- [OBJET DE L'EXERCICE]:
Comment traduiriez-vous en anglais cette phrase de l'article sur l'affaire Annie Evindi : « Vêtu d'un pantalon blue jeans délavé, chemise blanche et une casquette jaune vissée sur le crâne, c'est un Louis Roger Engamba tout sourire que le reporter de hurinews.com a rencontré ce lundi 5 mars 2018 au quartier Mvog Ada à Yaoundé. » ?

- [SOURCE]:
########

Opinions of Wednesday, 14 March 2018

Auteur: hurinews.com

Violée par un prêtre: la petite Annie Evindi privée du droit à un procès équitable

La petite Annie Evindi âgée de 3 ans a été violée par un prêtre La petite Annie Evindi âgée de 3 ans a été violée par un prêtre

La justice institutionnelle et divine voleront-elles au secours du « bébé Annie » ? Vêtu d’un pantalon blue jeans délavé, chemise blanche et une casquette jaune vissée sur le crâne, c’est un Louis Roger Engamba tout sourire que le reporter de hurinews.com a rencontré ce lundi 5 mars 2018 au quartier Mvog Ada à Yaoundé.

Mais à l’évocation de la situation de sa petite fille Annie Evindi, âgée de 5 ans depuis le 2 février dernier, le visage radieux se dissipe pour faire place à la colère : « si je ne m’étais pas maîtrisé ce jour-là, j’allais commettre un crime et puis aller en prison », rage cet instituteur qui promet d’aller jusqu’au bout pour que justice soit rendue à sa petite fille malgré les menaces qu’il subit : « j’ai reçu des appels anonymes me demandant de laisser tomber cette affaire car je suis en train de m’attaquer à des puissants qui peuvent m’assassiner », confie t-il en montrant l’historique de ses appels téléphoniques qui laisse justement apparaître 4 appels de numéros inconnus en février dernier.

D’après la note d’information N°101/MC rendue publique le 19 novembre 2017 par Mandela Center, comptoir d’assistance judiciaire mandaté par la famille de la victime pour défendre ses droits, la petite Annie Evindi, alors âgée de 3 ans et 4 mois, doit offrir une prestation scénique à la pré-maternelle de l’école catholique de la paroisse d’Abang à Ebolowa (sud du Cameroun) le 29 mai 2016 à l’occasion de la clôture de l’année scolaire de 2015/2016 : « …après son annonce sur scène, elle était absente de la salle et plusieurs personnes ont affirmé avoir vu le prêtre ZE ONDOUA Martin la tenir par la main, au milieu de ses camarades, pour quitter la salle de cérémonie, en direction de ses appartements privés à la procure ; Qu’une fois dirigée vers la chambre du prêtre, la foule a été contrainte de défoncer la porte face à la résistance farouche de ce dernier, pour découvrir l’horreur: la petite fille dans un état d’inconscience, saignant abondamment au niveau de ses parties génitales » lit-on dans le communiqué de Mandela Center.

########

- [JEU DE DONNÉES]:
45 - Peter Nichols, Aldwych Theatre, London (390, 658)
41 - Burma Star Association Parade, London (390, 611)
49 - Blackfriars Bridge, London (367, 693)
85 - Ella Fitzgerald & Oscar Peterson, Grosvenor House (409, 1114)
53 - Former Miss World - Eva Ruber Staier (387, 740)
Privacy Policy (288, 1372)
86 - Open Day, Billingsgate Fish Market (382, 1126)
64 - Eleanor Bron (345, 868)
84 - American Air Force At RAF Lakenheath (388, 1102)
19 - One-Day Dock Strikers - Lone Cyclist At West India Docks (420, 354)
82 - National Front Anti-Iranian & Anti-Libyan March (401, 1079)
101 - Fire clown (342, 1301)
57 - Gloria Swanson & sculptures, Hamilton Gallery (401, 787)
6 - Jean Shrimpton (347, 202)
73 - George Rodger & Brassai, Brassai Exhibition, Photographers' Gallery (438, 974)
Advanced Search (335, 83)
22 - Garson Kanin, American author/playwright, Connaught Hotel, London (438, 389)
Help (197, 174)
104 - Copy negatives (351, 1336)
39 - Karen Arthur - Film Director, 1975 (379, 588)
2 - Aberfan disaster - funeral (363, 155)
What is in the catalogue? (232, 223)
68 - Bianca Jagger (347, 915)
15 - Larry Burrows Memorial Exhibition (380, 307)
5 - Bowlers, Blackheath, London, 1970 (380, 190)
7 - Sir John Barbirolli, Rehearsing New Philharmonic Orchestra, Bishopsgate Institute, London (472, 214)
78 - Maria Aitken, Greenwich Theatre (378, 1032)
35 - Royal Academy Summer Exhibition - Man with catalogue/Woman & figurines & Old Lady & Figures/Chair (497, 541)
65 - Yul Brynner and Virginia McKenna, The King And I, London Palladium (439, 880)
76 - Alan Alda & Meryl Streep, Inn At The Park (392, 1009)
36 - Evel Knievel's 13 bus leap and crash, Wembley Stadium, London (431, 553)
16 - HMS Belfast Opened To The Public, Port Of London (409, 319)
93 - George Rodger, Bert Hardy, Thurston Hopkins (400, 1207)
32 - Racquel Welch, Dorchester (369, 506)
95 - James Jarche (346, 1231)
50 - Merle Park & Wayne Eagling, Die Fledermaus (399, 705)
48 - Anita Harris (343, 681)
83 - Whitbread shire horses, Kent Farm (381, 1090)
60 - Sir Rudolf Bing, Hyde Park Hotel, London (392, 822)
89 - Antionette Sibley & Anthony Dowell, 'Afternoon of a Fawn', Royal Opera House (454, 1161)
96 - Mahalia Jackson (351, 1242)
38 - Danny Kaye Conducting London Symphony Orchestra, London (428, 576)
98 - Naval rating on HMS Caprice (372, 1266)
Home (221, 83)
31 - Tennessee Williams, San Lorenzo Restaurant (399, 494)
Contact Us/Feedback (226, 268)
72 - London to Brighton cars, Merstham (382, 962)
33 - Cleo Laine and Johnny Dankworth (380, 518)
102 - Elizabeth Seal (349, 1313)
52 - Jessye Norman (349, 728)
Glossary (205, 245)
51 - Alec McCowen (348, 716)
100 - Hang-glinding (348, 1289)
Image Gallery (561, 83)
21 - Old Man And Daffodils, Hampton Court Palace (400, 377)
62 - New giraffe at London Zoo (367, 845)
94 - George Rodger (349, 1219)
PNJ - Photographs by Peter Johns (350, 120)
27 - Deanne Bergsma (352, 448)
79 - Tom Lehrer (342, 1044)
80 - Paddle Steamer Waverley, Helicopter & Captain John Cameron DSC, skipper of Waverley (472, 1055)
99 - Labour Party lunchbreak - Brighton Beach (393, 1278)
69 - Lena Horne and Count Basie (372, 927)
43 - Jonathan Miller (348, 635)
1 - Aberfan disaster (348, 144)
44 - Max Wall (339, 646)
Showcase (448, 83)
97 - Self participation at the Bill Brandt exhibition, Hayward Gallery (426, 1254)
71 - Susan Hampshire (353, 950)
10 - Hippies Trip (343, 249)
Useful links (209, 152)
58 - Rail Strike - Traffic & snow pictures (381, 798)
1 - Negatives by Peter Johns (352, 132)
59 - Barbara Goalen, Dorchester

########

- [RÉPONSE ATTENDUE]:
Dressed in faded blue jeans, a white shirt, and a yellow cap jammed onto his head, Louis Roger Engamba was all smiles when the hurinews.com reporter met him on Monday, March 5, 2018, in the Mvog Ada neighborhood of Yaoundé.